Выбрать главу

А молодой скульптор, секунду помедлив, догнал Сурикова и на одном дыхании выпалил:

— Нет, Василий Иванович, не могу. Не смею.

Суриков прозрел в «Камнебойце» дар Коненкова-портретиста. Действительно, Иван Куприн был вылеплен для этой композиции во всей характерности и с поразительным вниманием к передаче портретных черт модели. Однако для молодого скульптора, несомненно с увлечением работавшего над «Камнебойцем», но работавшего так, как учили лепить Иванов и Волнухин, в манере повествовательной, по принципу «как в жизни», убеждение, что нашел себя, еще не пришло. Как бы высоко ни была оценена дипломная композиция, сам-то автор знал, чувствовал, что натура в ней самодовлеет. Куприн продиктовал содержание и форму «Камнебойца». А где же он сам? Наступил кризисный момент. Пробуждавшаяся коненковская фантазия требовала выхода. И он, выставив на конкурс «Камнебойца», единым духом, по памяти вырубает в мраморном блоке Ивана Куприна. Ваятель высвобождает из каменного плена только лицо, маску. Работа названа «Мыслитель». Одна, поглотившая все существо человека, горестная мысль держит его в своем плену.

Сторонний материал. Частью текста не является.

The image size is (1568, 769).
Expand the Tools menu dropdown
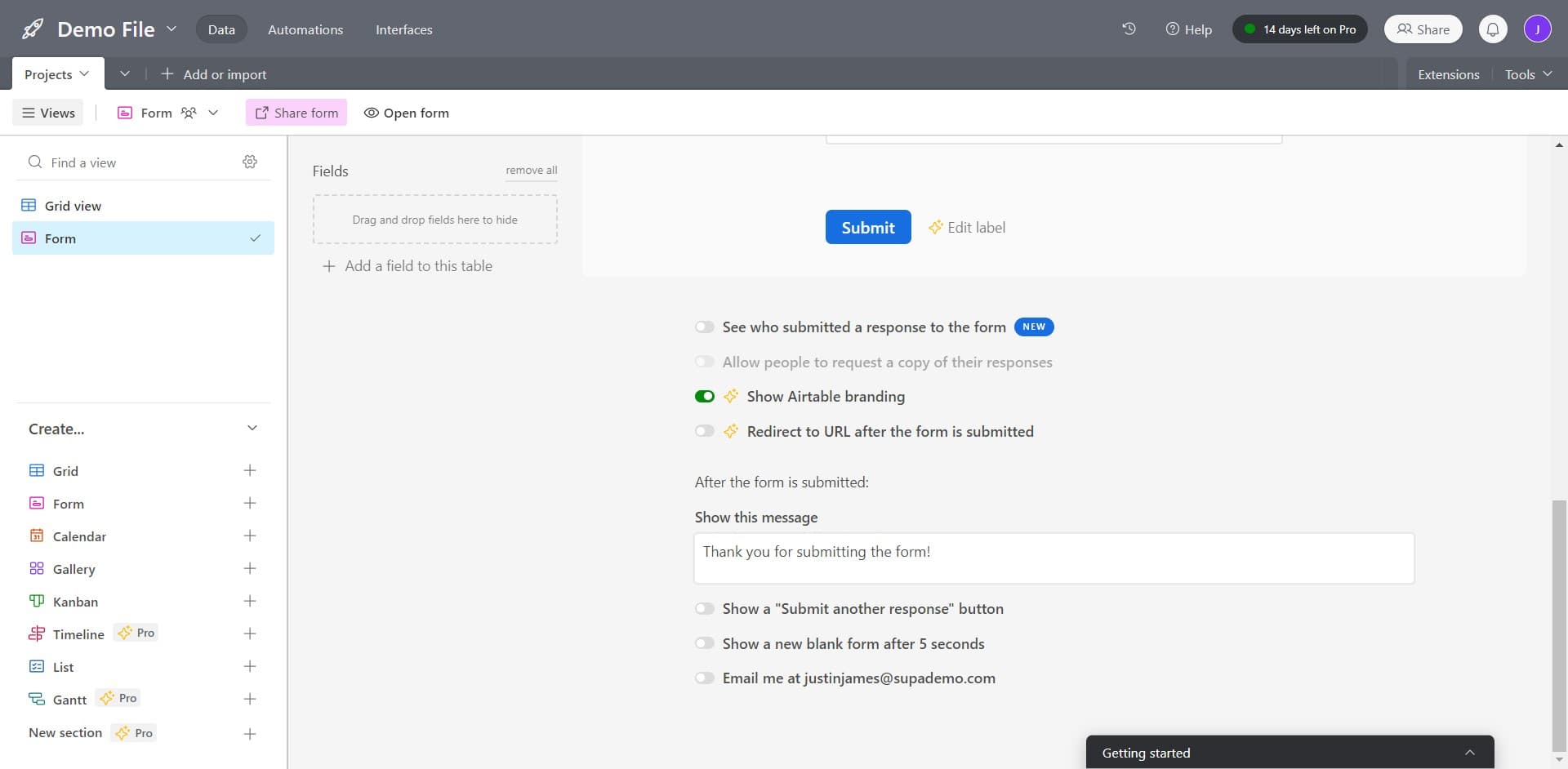click(x=1526, y=73)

Скульптор монументализирует образ — укрупняет, обобщает черты лица. Нарочитая необработанность блока рождает ощущение преодолеваемых мыслителем трудностей. Контраст полированного мрамора лица и остальной, шпунтованной, взломанной стальным рубящим инструментом каменной массы несет идею мужественной красоты. В изваянном, то есть высеченном из камня лике русского мужика соединились горестная мысль о народной судьбе и возвышающий это лицо философский покой как итог осознания недюжинной крестьянской силы. В работе над «Мыслителем» сказались уроки, полученные в Италии (Коненков не столько молился гению Микеланджело, сколько учился у него смелости ваяния), и собственное предчувствие захватывающих воображение возможностей искусства.

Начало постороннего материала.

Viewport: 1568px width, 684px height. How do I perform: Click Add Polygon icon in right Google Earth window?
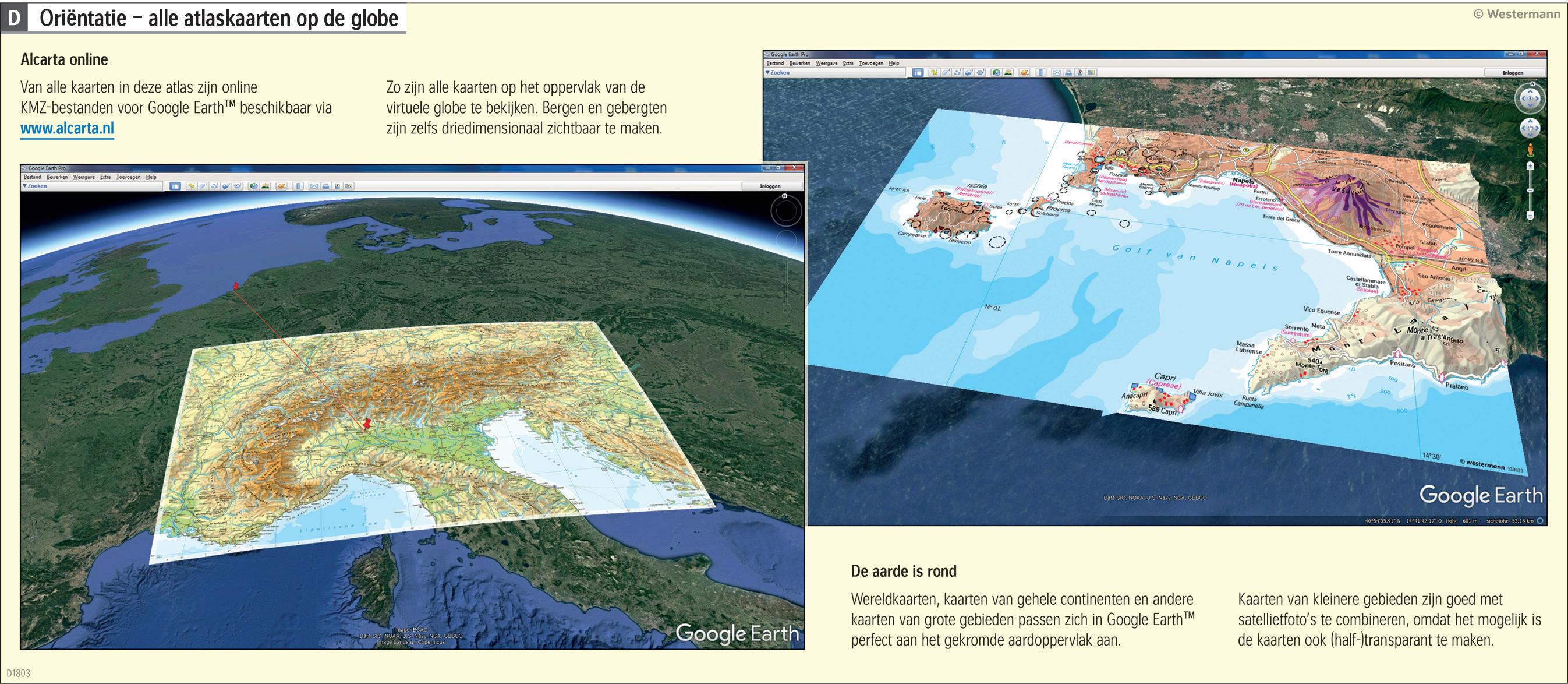(x=946, y=73)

Одержимость» неистовость, молнии высоких озарений в черных как угли глазах Коненкова не ускользнули от острого по-художнически приметливого взгляда Сурикова. Характер резкий, крутой, державный заявлял о себе во всеуслышание. Он — художник милостью божией. И «Камнебоец», и «Мыслитель» говорили о наступившей зрелости, могуществе таланта.

А жизнь никак не устроена. Случайные заказы декоративно-скульптурной мастерской Гладкова и Козлова, что у Тверской заставы, и небрежное, гусарское отношение к заработанным на оформлении фасадов деньгами: пирушки, поездки в «Яр» к цыганам. Отсутствие мастерской. Добывание средств к существованию частными уроками и изготовлением анатомических препаратов для медицинского факультета Московского университета.

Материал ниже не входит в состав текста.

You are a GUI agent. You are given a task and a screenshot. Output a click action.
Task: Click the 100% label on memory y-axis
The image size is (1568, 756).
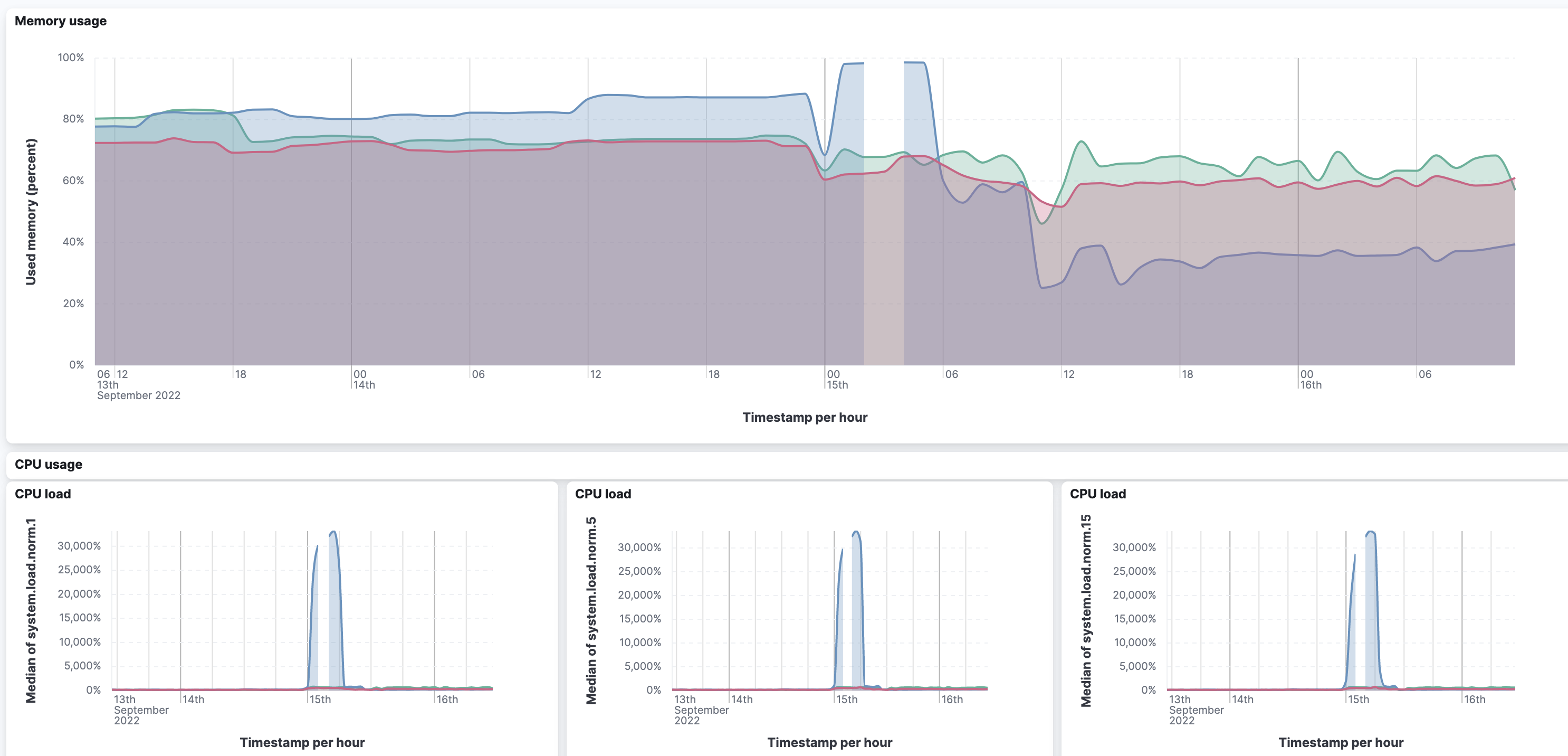71,58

Неудача с поступлением в преподаватели Училища живописи, ваяния и зодчества нисколько не поколебала убеждения в высоком его назначении. Он горд и независим. Уже заявила о себе коненковская недюжинная творческая сила, но оставались также его неприкаянность, житейская неустроенность. Трудно, неудачливо складывалась жизнь Коненкова, выпущенного в жизнь неклассным художником. Училище не давало диплома о высшем образовании, и это задевало самолюбие. Москвичи дружно бранили цитадель академизма в Петербурге, а между тем один за другим отправлялись в императорскую Академию художеств. Уехал в Петербург Леонид Шервуд. Уехала Голубкина. Мятущийся Коненков, подумывая о поездке в Северную Пальмиру, сильно сомневался в полезности, необходимости для него этого шага. Решение давалось тяжко. Он совсем было затосковал.

Летом 1899 года он снова на родине. С большой охотой плотничает, косит, помогает по хозяйству. В сарае-мастерской затевает новую работу — композицию «Пильщики». Позировать для композиции будут свои — родня, соседи. Стал думать, как устроить вращающийся станок для огромной, пудов на двести, скульптурной группы. На помощь пришел отец. Тимофей Терентьевич прикатил откуда-то четыре чугунных колеса, приладил их к концам двух перекрещивающихся под прямым углом бревен, посадил этот крест на вертикально стоящую железную ось, покрыл сверху досками, и получился вращающийся помост, лучше которого и желать было нельзя. Работа пошла.

Коненков продолжает раздумывать. Что, если, отозвавшись на приглашение профессора В. А. Беклемишева, поехать в Петербург, пройти курс учебы в Академии художеств и, получив Большую золотую медаль, отправиться за казенный счет на два года в благословенную Италию?

Коненков относился к академии «трех знатнейших искусств» почтительно. Он правильно, исторически справедливо оценивал ее заслуги. История академии, рассуждал Коненков, неразрывно связана с историей великого города на Неве. Петербург, чудесно слитый с природой, не был бы так прекрасен, если бы в Северной Пальмире не существовала Академия художеств.